## Extracto del documento
☆ ☆ ☆ ☆ ☆
Las cámaras tienen un valor simbólico y la gente las adquiere si tiene la posibilidad. “Queremos ver quién tira la basura afuera de nuestra casa, quien nos roba los tapones del carro o quién se llevó nuestra bicicleta”.
No obstante, en las entrevistas con los vecinos, la investigadora encontró que hay gente que ni siquiera se había percatado de la instalación de las cámaras en su entorno y que alguien los estaba grabando. Otros, sí sabían, pero sin entender qué hay detrás y cuáles son las implicaciones de tener esa tecnología en la “puerta” de su casa.
Con la ayuda de becarios, la universitaria recorrió calle por calle, gracias a lo cual pudo georeferenciar dónde se ubican los aparatos. En una de las colonias estudiadas, Nueva Rosita, en la alcaldía Iztapalapa, conformada por sólo 20 manzanas, ubicaron 97.
“Entre otros aspectos encontramos que los vecinos ponen sus cámaras justo debajo de las del Centro de Comando, Control, Cómputo, Comunicaciones y Contacto Ciudadano de la Ciudad de México (C5), para apoyar la vigilancia o en una disputa por ella”.
En otra de las colonias decidieron poner las cámaras para vigilar a una comunidad extranjera porque tiraba basura; “videovigilar a un grupo de manera directa y latente es discriminación y puede generar otros conflictos”, alertó la experta.
Las tecnologías de vigilancia han avanzado a un nivel insospechado. Con la pandemia de la COVID-19 “nos dimos cuenta de innovaciones, como cámaras que detectan la temperatura de la gente en centros comerciales, o de reconocimiento facial, con ayuda de inteligencia artificial”.
☆ ☆ ☆ ☆ ☆
## Entradas extraídas
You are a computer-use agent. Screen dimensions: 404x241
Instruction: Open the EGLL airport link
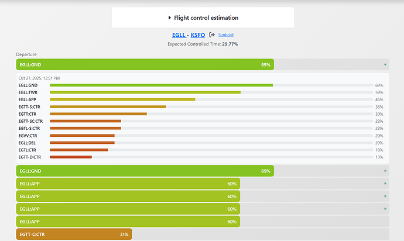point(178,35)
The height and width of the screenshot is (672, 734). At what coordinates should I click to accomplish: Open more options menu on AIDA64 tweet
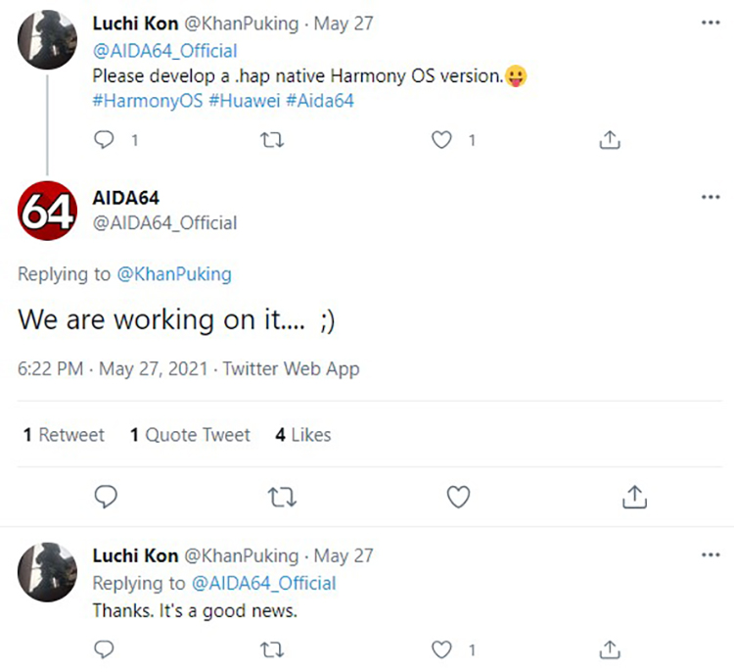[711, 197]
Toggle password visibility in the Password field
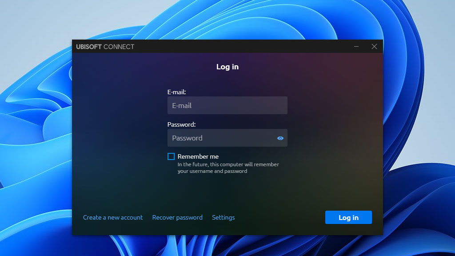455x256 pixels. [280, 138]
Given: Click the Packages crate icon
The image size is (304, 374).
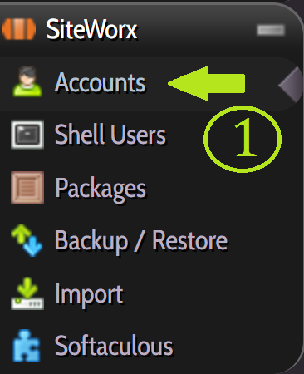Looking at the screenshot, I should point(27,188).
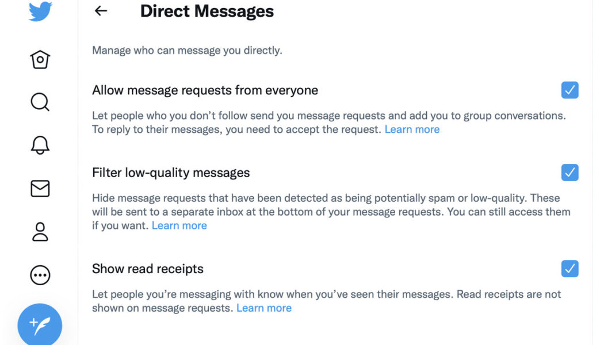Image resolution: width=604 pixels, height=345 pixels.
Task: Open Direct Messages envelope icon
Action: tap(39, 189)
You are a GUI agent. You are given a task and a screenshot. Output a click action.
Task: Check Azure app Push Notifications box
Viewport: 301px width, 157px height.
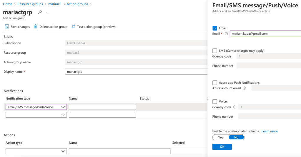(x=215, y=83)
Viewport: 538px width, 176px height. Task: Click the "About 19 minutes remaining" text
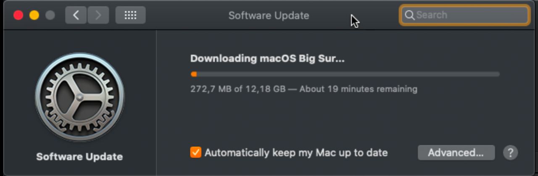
☆ ☆ ☆ ☆ ☆
Devuelve completo el texto sobre las cámaras de vigilancia en las colonias, sin cambiar una sola palabra ni signo.

## Resultado
Las cámaras tienen un valor simbólico y la gente las adquiere si tiene la posibilidad. “Queremos ver quién tira la basura afuera de nuestra casa, quien nos roba los tapones del carro o quién se llevó nuestra bicicleta”.
No obstante, en las entrevistas con los vecinos, la investigadora encontró que hay gente que ni siquiera se había percatado de la instalación de las cámaras en su entorno y que alguien los estaba grabando. Otros, sí sabían, pero sin entender qué hay detrás y cuáles son las implicaciones de tener esa tecnología en la “puerta” de su casa.
Con la ayuda de becarios, la universitaria recorrió calle por calle, gracias a lo cual pudo georeferenciar dónde se ubican los aparatos. En una de las colonias estudiadas, Nueva Rosita, en la alcaldía Iztapalapa, conformada por sólo 20 manzanas, ubicaron 97.
“Entre otros aspectos encontramos que los vecinos ponen sus cámaras justo debajo de las del Centro de Comando, Control, Cómputo, Comunicaciones y Contacto Ciudadano de la Ciudad de México (C5), para apoyar la vigilancia o en una disputa por ella”.
En otra de las colonias decidieron poner las cámaras para vigilar a una comunidad extranjera porque tiraba basura; “videovigilar a un grupo de manera directa y latente es discriminación y puede generar otros conflictos”, alertó la experta.
Las tecnologías de vigilancia han avanzado a un nivel insospechado. Con la pandemia de la COVID-19 “nos dimos cuenta de innovaciones, como cámaras que detectan la temperatura de la gente en centros comerciales, o de reconocimiento facial, con ayuda de inteligencia artificial”.